Day 1 (24 hours before):

  • See dedicated 24-hour plan below

The 24-hour plan — Confidence + sleep

The 24 hours before Prelims is not a revision day. It is a confidence and sleep day. The science is unambiguous: Murre & Dros (2015) confirm a measurable sleep-consolidation bump at the 24-hour mark. Sacrificing it for last-minute revision is statistically worse than sleeping.

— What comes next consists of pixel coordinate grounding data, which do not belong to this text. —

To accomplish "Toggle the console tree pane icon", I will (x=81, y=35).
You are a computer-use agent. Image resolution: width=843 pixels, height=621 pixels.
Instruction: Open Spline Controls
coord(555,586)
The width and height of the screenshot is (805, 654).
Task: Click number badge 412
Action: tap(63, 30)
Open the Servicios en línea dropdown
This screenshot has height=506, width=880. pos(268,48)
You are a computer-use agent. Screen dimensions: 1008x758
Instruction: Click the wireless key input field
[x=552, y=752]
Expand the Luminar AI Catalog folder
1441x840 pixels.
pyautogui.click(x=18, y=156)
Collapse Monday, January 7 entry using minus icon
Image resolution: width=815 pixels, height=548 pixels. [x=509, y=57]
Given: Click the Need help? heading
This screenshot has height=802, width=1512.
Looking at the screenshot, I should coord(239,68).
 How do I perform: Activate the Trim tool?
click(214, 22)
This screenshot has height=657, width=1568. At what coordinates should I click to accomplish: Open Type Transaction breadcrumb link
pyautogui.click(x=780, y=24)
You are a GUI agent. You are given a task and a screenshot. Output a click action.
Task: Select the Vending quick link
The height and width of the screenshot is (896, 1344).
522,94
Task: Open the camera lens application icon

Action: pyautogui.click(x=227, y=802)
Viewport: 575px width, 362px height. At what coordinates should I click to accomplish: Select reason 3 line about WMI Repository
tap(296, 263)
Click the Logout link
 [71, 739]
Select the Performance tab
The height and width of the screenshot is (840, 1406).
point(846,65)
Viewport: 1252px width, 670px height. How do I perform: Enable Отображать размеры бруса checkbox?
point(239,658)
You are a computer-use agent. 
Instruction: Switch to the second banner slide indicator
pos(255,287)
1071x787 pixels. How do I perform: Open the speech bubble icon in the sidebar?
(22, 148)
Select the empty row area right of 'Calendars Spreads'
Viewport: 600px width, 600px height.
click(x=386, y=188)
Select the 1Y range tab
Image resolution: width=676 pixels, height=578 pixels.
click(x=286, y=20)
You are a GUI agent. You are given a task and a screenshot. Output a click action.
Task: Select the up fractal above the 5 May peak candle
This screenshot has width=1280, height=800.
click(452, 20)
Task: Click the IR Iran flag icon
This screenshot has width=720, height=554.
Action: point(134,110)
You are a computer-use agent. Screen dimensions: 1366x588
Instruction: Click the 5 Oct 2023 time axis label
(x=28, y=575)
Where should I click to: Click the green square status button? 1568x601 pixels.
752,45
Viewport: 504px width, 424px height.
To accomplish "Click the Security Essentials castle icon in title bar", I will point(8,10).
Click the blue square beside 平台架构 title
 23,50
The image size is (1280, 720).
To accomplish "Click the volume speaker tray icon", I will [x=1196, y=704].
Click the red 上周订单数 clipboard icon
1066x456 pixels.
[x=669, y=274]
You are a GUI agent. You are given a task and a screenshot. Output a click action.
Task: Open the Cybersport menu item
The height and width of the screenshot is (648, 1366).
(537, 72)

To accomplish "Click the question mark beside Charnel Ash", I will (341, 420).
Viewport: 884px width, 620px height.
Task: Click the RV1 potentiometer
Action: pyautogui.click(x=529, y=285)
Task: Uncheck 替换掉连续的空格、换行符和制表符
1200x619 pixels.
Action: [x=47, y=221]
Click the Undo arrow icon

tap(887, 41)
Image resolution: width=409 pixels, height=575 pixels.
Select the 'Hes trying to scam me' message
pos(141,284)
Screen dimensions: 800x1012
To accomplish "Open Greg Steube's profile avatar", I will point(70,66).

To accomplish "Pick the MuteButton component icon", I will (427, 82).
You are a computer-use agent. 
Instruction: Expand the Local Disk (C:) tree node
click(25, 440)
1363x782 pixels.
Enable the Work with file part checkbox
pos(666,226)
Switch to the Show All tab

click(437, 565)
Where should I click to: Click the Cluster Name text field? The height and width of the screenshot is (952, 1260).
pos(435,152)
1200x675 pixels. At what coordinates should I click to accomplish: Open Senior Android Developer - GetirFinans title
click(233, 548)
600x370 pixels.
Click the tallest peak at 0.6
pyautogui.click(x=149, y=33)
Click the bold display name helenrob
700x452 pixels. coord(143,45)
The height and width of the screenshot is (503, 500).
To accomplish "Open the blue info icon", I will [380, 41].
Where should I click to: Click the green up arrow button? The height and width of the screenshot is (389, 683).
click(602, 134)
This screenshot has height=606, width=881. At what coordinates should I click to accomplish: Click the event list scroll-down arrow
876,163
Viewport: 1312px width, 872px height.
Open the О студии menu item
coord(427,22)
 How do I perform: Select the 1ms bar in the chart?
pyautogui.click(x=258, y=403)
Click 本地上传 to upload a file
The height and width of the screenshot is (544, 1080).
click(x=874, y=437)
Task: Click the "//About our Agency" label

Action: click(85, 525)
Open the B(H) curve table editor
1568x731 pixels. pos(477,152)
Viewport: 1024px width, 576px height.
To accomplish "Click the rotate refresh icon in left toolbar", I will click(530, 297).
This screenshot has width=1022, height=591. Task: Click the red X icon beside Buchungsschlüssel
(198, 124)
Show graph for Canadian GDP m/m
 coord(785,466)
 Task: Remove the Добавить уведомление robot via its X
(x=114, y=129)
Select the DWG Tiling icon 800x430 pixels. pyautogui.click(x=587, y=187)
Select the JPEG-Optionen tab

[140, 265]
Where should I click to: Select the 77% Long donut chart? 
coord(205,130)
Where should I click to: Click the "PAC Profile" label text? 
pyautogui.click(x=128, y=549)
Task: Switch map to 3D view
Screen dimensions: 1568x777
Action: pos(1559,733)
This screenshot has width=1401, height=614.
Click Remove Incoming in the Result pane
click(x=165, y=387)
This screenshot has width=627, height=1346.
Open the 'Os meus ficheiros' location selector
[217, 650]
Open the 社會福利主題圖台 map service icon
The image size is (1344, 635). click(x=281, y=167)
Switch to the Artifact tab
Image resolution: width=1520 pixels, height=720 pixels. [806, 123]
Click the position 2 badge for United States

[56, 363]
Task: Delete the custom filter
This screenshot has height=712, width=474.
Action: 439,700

Morning before exam (24-15 hours out):

  • 90 min — flashcards only (high-leverage atomic facts)
  • 60 min — articles list, schedules, amendments quick drill
  • 45 min — last-month current affairs one-pager
  • 30 min — formula sheet (CSAT) — averages, percentages, time-work
  • 30 min — your hand-written 'panic sheet' (the 30 things you tend to forget)

Stop by ~4-5pm.

Evening before (15-9 hours out):

  • Light walk (20-30 min outdoors)
  • Early light dinner, no caffeine after 4pm
  • Pack admit card, pens, water, ID, snacks, sanitiser, mask if applicable
  • 30 min of non-UPSC reading (fiction; light TV)
  • Lights off by 10:30pm — aim for 7-8 hours sleep

Morning of exam (9-1 hours out):

  • Wake at usual hour (do not over-sleep)
  • Familiar breakfast (do not try anything new)
  • 30 min flashcard glance — high-confidence facts only, not weak ones
  • Reach centre 90 min before time
  • Hydrate; light snack; deep breathing 2-3 minutes before paper

What to not do in the final 24 hours:

  • No new mock test (a low score will damage confidence)
  • No new chapter
  • No social media or topper Instagram (comparison spiral)
  • No long phone calls with anxious parents/friends
  • No coffee experiments
  • No new clothes or shoes for the centre

The 'panic sheet' — a UPSC topper tool

Most toppers describe maintaining a single A4 sheet of the 30-40 facts they personally tend to forget — Article 257, the 4 categories of Money Bills, the order of post-1857 viceroys, Ramsar criteria. Build this sheet across the final 30 days; revise it morning-of-exam. It is the most personal, highest-ROI page you will write all year.

Mentor's note

The aspirants who clear Prelims are rarely the ones who knew the most. They are the ones who could retrieve what they knew, calmly, under timed pressure. Every layer of this plan exists to convert knowledge into retrievability. The 24-hour-before sleep is part of the strategy, not separate from it. As Anudeep Durishetty puts it: 'Do the basic minimum with repeated revisions so you can reproduce it in the exam hall.' Trust the layering; trust the sleep; walk into the centre with a calm mind and a familiar panic sheet.